§ **Reading passage**
☆ ☆ ☆
Total number of bytes contained in all URIs that have been processed.

Returns:
The total amounts of bytes in all processed URIs.

importRecoverLog

void importRecoverLog(java.lang.String pathToLog,
                      boolean retainFailures)
                      throws java.io.IOException
Recover earlier state by reading a recovery log.

Some Frontiers are able to write detailed logs that can be loaded after a system crash to recover the state of the Frontier prior to the crash. This method is the one used to achive this.

Parameters:
pathToLog - The name (with full path) of the recover log.
retainFailures - If true, failures in log should count as having been included. (If false, failures will be ignored, meaning the corresponding URIs will be retried in the recovered crawl.)
Throws:
java.io.IOException - If problems occur reading the recover log.

getInitialMarker

FrontierMarker getInitialMarker(java.lang.String regexpr,
                                boolean inCacheOnly)
Get a URIFrontierMarker initialized with the given regular expression at the 'start' of the Frontier.
☆ ☆ ☆
§ **Data listing**

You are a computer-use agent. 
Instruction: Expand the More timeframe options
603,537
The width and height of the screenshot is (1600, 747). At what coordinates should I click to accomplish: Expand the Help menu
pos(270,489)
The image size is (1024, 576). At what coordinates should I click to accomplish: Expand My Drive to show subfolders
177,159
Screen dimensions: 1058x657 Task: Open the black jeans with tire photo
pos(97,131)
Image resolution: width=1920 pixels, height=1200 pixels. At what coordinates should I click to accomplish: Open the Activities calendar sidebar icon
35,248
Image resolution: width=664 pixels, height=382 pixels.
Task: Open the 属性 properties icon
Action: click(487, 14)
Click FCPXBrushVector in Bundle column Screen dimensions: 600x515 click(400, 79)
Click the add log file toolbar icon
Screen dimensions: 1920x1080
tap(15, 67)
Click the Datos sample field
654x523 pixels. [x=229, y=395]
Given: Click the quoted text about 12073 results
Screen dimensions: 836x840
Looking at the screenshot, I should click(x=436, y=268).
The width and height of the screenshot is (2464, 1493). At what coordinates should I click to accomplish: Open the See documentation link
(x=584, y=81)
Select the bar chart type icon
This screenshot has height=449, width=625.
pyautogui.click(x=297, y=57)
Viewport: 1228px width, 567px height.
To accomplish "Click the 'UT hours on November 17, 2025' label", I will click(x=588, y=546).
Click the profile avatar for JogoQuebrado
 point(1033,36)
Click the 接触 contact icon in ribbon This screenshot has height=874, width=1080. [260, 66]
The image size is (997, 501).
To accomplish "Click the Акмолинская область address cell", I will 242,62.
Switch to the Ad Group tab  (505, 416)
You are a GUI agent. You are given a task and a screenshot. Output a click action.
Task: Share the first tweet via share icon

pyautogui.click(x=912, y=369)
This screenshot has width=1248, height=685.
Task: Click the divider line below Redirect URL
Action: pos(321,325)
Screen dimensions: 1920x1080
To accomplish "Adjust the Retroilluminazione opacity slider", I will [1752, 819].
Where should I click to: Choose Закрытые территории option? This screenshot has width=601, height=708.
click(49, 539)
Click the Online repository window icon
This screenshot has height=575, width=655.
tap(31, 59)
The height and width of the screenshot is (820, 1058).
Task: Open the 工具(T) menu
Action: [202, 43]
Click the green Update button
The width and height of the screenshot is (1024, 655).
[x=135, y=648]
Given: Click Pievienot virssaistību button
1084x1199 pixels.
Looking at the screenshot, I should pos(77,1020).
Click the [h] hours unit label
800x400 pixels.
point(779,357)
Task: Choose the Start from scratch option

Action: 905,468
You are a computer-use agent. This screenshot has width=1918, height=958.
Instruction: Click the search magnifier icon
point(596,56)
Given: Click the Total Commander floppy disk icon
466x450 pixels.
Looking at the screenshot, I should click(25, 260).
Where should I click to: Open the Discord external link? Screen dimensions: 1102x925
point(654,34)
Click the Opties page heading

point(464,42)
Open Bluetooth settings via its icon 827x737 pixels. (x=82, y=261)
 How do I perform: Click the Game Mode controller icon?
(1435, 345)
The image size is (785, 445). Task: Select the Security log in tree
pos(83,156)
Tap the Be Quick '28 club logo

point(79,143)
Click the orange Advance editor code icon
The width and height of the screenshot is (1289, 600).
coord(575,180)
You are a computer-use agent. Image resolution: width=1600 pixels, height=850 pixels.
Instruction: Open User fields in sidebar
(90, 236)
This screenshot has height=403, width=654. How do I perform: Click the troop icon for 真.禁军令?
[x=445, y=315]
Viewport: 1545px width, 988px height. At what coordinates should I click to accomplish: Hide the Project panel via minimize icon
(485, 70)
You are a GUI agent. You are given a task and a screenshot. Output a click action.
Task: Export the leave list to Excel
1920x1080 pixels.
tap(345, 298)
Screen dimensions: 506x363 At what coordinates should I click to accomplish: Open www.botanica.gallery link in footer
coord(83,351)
☆ ☆ ☆
§ **Tasks to perform**
a) Reproduce the passage of the API documentation starting with "void importRec" and going on through "reading the recover log.".
b) According to the API documentation, what happens to failures in the recovery log when retainFailures is false, and what does this mean for the corresponding URIs?
c) List every parameter name that appears in the method signatures of the API documentation.

§ **Expected answers**
a)
void importRecoverLog(java.lang.String pathToLog,
                      boolean retainFailures)
                      throws java.io.IOException
Recover earlier state by reading a recovery log.

Some Frontiers are able to write detailed logs that can be loaded after a system crash to recover the state of the Frontier prior to the crash. This method is the one used to achive this.

Parameters:
pathToLog - The name (with full path) of the recover log.
retainFailures - If true, failures in log should count as having been included. (If false, failures will be ignored, meaning the corresponding URIs will be retried in the recovered crawl.)
Throws:
java.io.IOException - If problems occur reading the recover log.

b) When retainFailures is false, failures in the log are ignored. As a result, the corresponding URIs will be retried in the recovered crawl.

c)
- pathToLog
- retainFailures
- regexpr
- inCacheOnly